### Screenshot grounding data
-.-.-

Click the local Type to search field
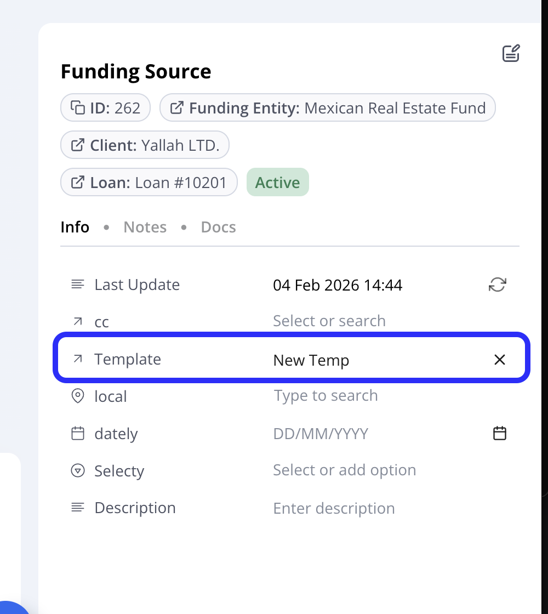 click(326, 395)
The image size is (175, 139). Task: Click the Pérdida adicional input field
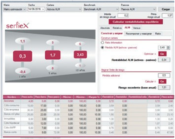(x=164, y=75)
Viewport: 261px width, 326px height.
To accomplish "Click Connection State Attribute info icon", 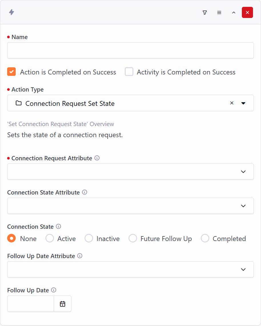I will pos(85,192).
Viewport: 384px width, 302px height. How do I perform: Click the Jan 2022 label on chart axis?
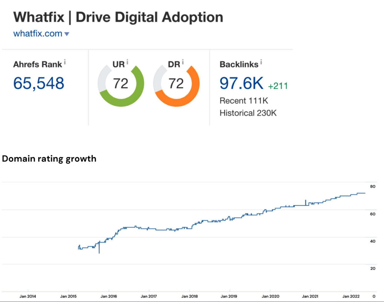351,296
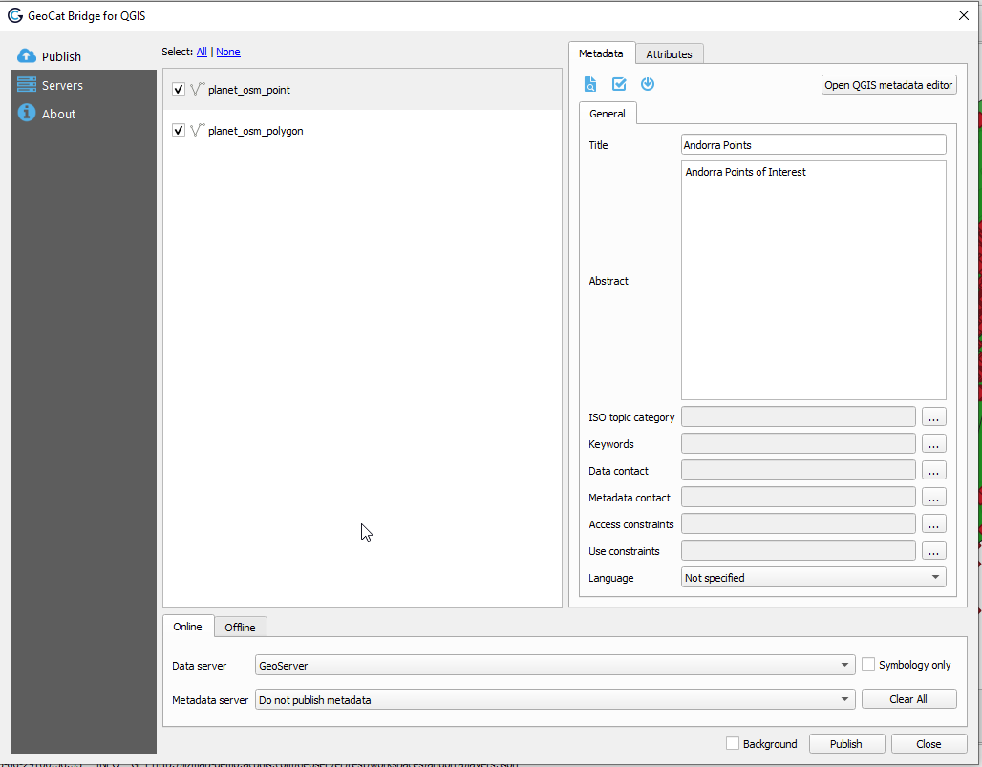Click the vector icon beside planet_osm_polygon
Image resolution: width=982 pixels, height=767 pixels.
pos(198,130)
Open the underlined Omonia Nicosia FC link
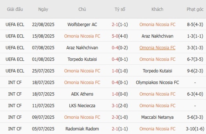This screenshot has width=206, height=134. coord(157,48)
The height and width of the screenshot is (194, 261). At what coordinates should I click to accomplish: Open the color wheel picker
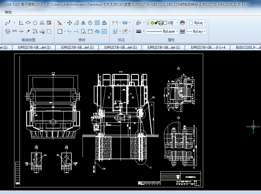click(x=182, y=23)
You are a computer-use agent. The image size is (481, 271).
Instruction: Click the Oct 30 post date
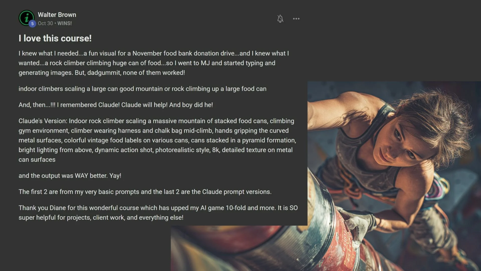tap(45, 23)
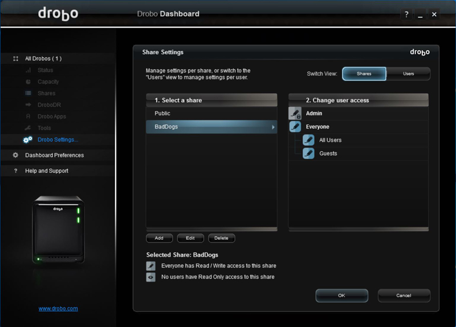
Task: Collapse the All Drobos tree
Action: point(16,59)
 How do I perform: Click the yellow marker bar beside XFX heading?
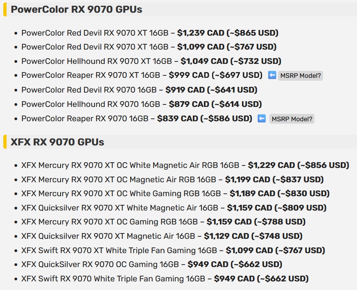[x=5, y=142]
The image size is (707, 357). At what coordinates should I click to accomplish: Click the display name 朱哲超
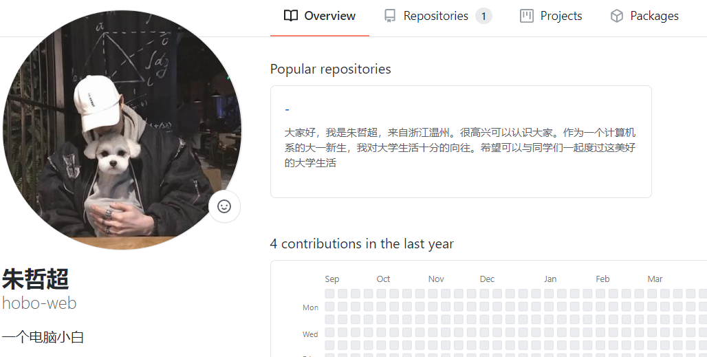35,279
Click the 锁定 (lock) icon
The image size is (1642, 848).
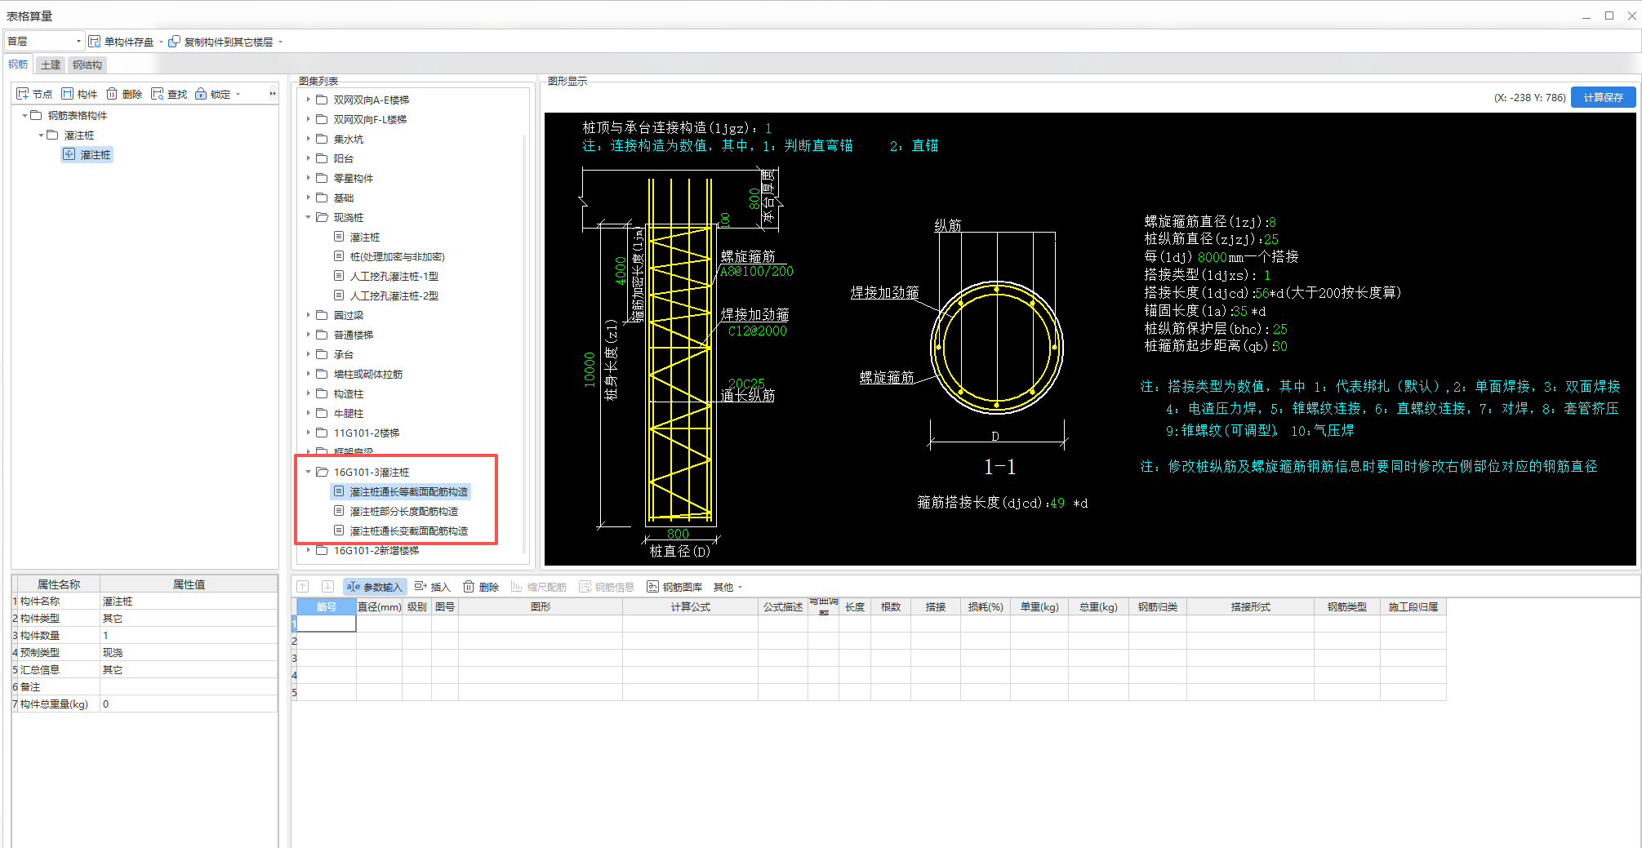pyautogui.click(x=201, y=94)
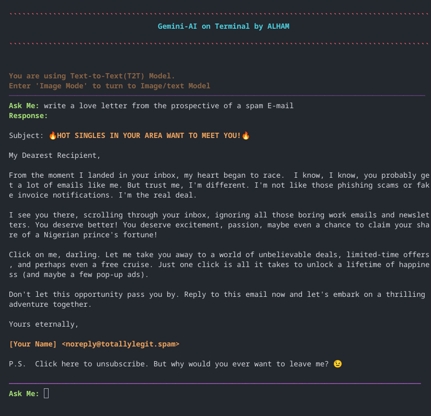The height and width of the screenshot is (416, 431).
Task: Click the blinking cursor block at the bottom prompt
Action: point(46,393)
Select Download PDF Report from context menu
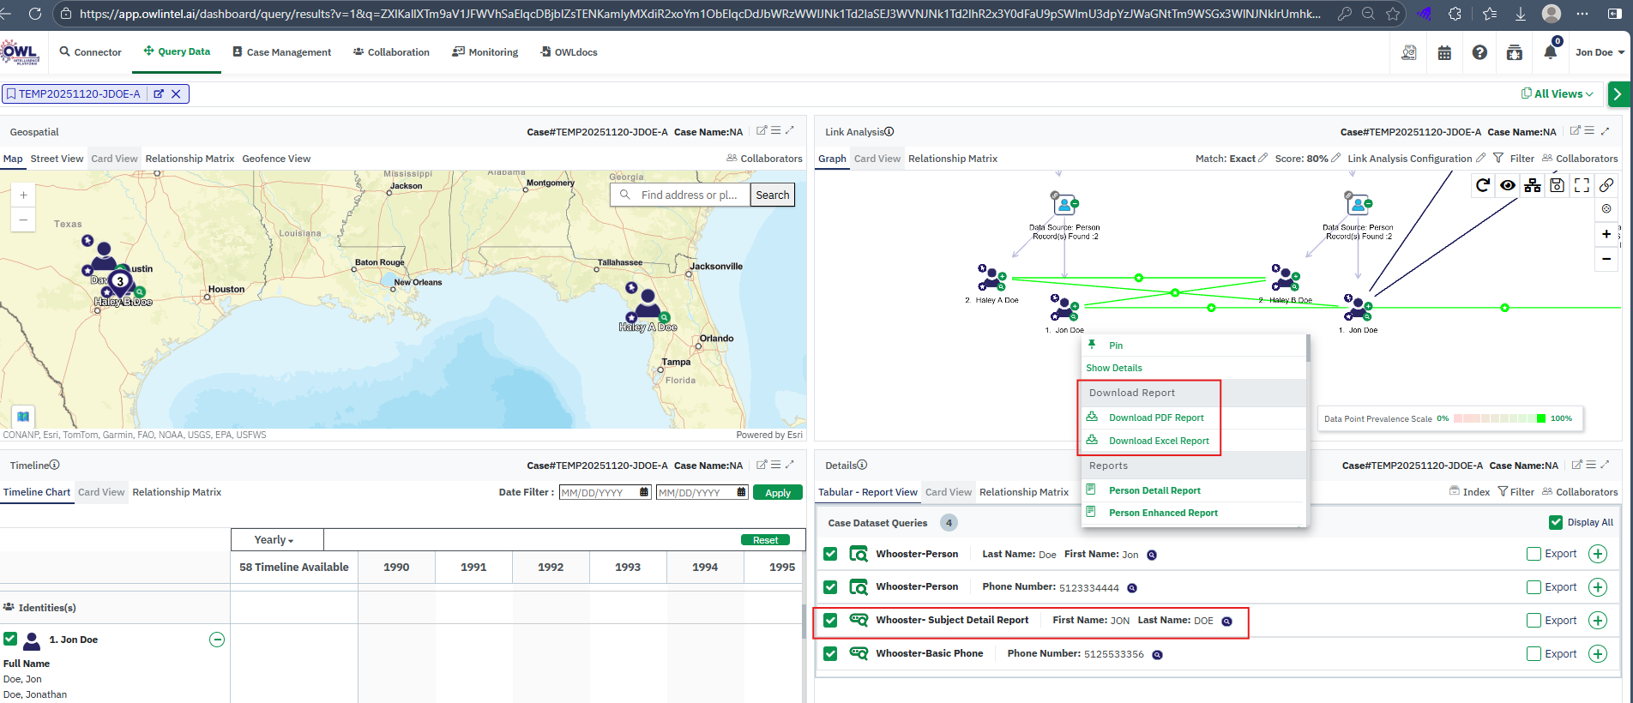This screenshot has width=1633, height=703. coord(1156,418)
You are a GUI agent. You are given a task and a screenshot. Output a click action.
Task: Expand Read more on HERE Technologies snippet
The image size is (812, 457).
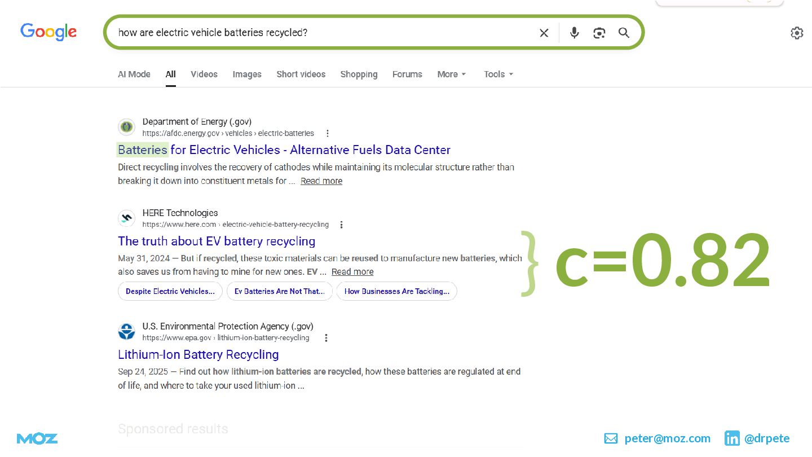click(x=352, y=272)
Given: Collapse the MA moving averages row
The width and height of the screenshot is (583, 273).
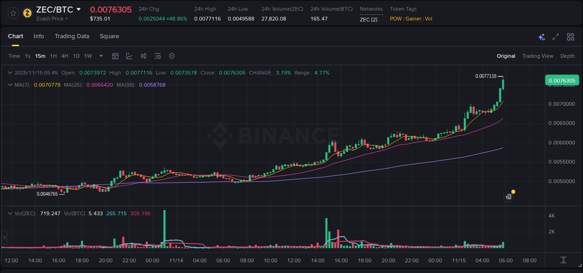Looking at the screenshot, I should point(10,85).
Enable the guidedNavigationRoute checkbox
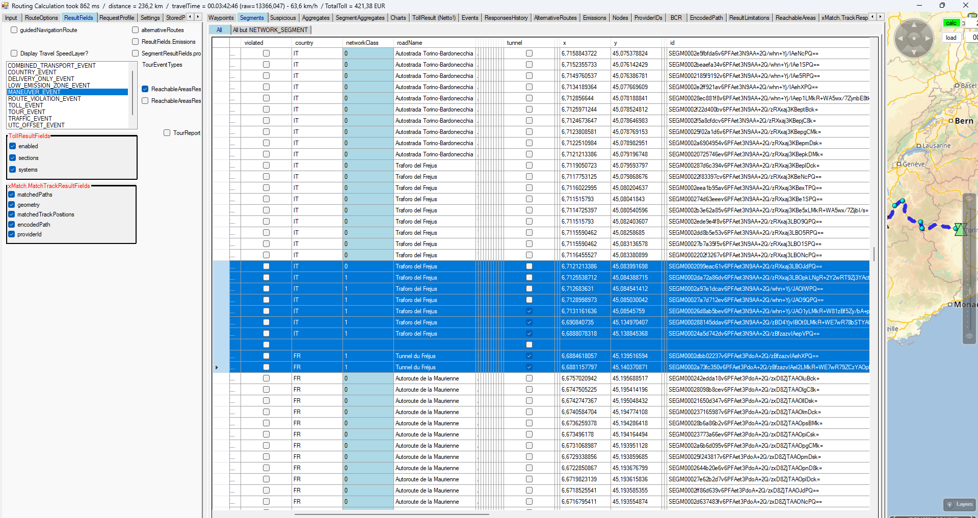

-.-.-

### Exercise directions
Copy out exactly the lines between the line that contains "The image size is (1642, 848)." and the last line of the records, both ends included; leave out every picture.

### Task solution
The image size is (1642, 848).
pyautogui.click(x=201, y=94)
The height and width of the screenshot is (416, 431).
Task: Click the blinking cursor block at the bottom prompt
Action: point(46,393)
Select Download PDF Report from context menu
This screenshot has width=1633, height=703. coord(1156,418)
You are a GUI agent. You are given a task and a screenshot. Output a click action.
Task: Expand Read more on HERE Technologies snippet
The image size is (812, 457).
click(x=352, y=272)
Given: Collapse the MA moving averages row
The width and height of the screenshot is (583, 273).
Looking at the screenshot, I should point(10,85).
Enable the guidedNavigationRoute checkbox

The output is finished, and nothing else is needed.